This is done by escaping the %<*ignore> tag separately with the same \iffalse...\fi method seen earlier (the same is done for the end-tag). Between them comes the unarmored verbatim content (formatted here with the listings package, which automates per-language colored pretty-printing of the code).

% \item[Dedication:] The \texttt{dedication} 
% environment is for you to add a dedication. 
% \iffalse 
%<*ignore> 
% \fi
\begin{lstlisting}[language={[LaTeX]TeX},emph={dedication}]
\begin{dedication}
 ... 
\end{dedication} 
\end{lstlisting} 
% \iffalse 
%</ignore> 
% \fi

This results in formatting like this (minus the color, and using this conference's default variablelist layout):

Dedication:
The dedication environment is for you to add a dedication.
\begin{dedication} 
 ...
\end{dedication}
		

A bibliography, if one is used, is output in a similar manner to the verbatim code mentioned above, using the %<*ignore> tags and the VerbatimOut environment from the fancyvrb package. When LaTeX is run on the .dtx file, this extracts the bibliographic content to an external (.bib) file so that it on a subsequent pass it can be reprocessed with BibTeX or biblatex to recreate its own bibliography.

Inlines

A number of elements in mixed content are used to identify terms and values for indexing. The envar element type is used to identify a LaTeX environment name; classname for a document class name, package for a package name, and option for an option.

Automation

The advantages of literate programming (Knuth1992) — modular construction, hermetic testability, debugging tools, interspersed documentation, even pretty-printing — are well known (Thompson2000) and well-criticised (static representation; lack of folding structures, version control, alternate views of variables). In itself, literate programming does not solve any specific requirement for automation (although modularity may contribute to this). In developing this method, one of the objectives was to remove as much as possible the tedious and repetitive typing that program development and documentation writing engenders.
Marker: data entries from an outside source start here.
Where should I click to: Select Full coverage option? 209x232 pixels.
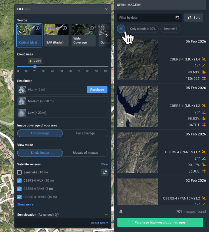point(85,133)
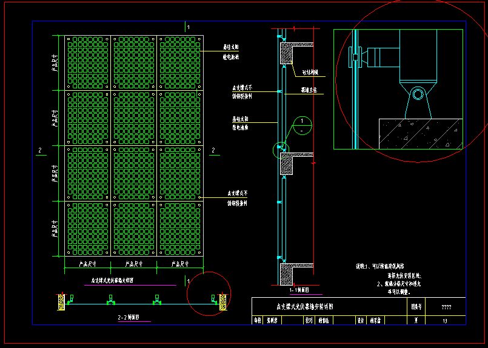This screenshot has width=488, height=348.
Task: Click the left yellow wall hatch in section 2-2
Action: 61,301
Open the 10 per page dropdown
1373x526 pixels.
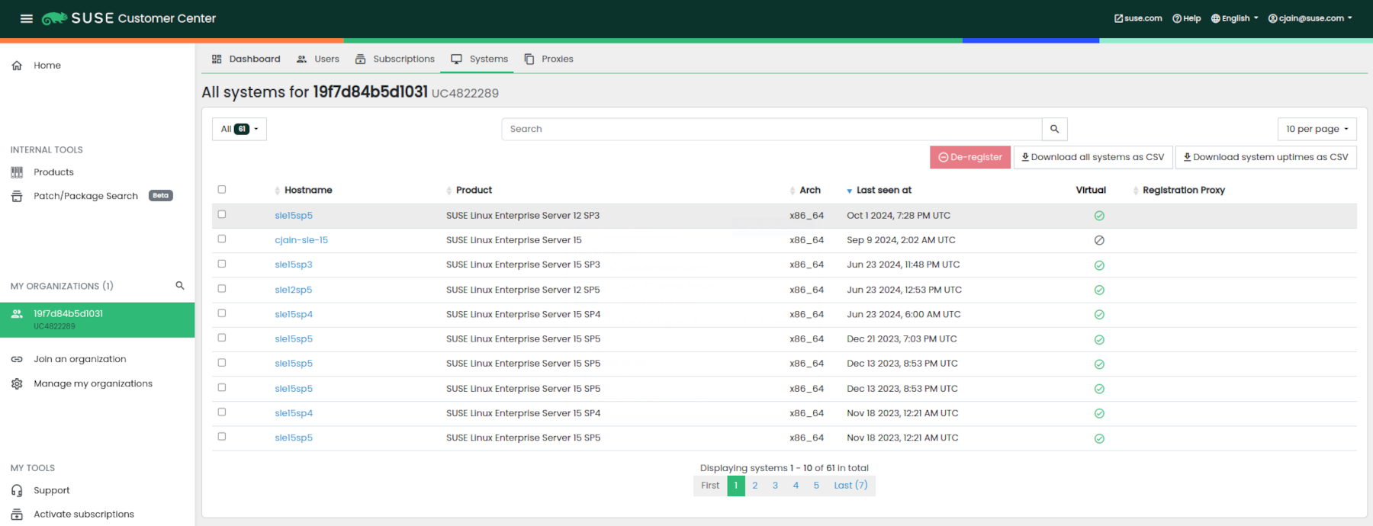click(x=1317, y=129)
Development from pilot to production

The original thesis document class was successfully implemented, and the XML-based system as described is used to maintain it. The 50 or so class options specifying department and degree are used to simplify and rationalize the setup for the department name, title-page layout, and style of references, while the class itself presets the rest of the formatting; see Figure 2).

Figure 2: Thesis set-up

\documentclass[history,phd]{uccthesis}
\begin{document}
\title{The Application of XML to the Lexicography 
       of Old, Middle and Early Modern Irish}
\author{Julianne Nyhan}
\qualifications{BA}
\professor{Prof Dermot Keogh}
\supervisor{Prof Donnchadh Ó Corráin}
\date{June 2005}
\maketitle
... 
\end{document}

However, that class was a pilot: the result is that this XML-based mechanism is usable for the creation and maintenance of almost any LaTeX class or package. The system is used for all the author's classes and packages, and has significantly reduced development time on a new class or package. In the development of additional classes or packages in a series or suite (such as occurs in corporate use) the reduction is greater because of the ease and reliability with which modules of code can be included (as entities or XIncludes). The reuse of imported data specifications also has an important place in industrial documentation, where sets of part numbers or known production components need to be pre-specified, and the system has now been adapted twice to use this method.

Markup load

Many of the templates in the XSLT2 program make decisions about the markup they should emit according to the content of the element type they match. As an example, a firstterm element type can be made to identify from its position if it is indeed the first occurrence, and if so, to add a bold LaTeX \index entry rather than a plain one. The careful author can add an attribute to suppress this behaviour in cases where a first or early occurrence may be used en passant.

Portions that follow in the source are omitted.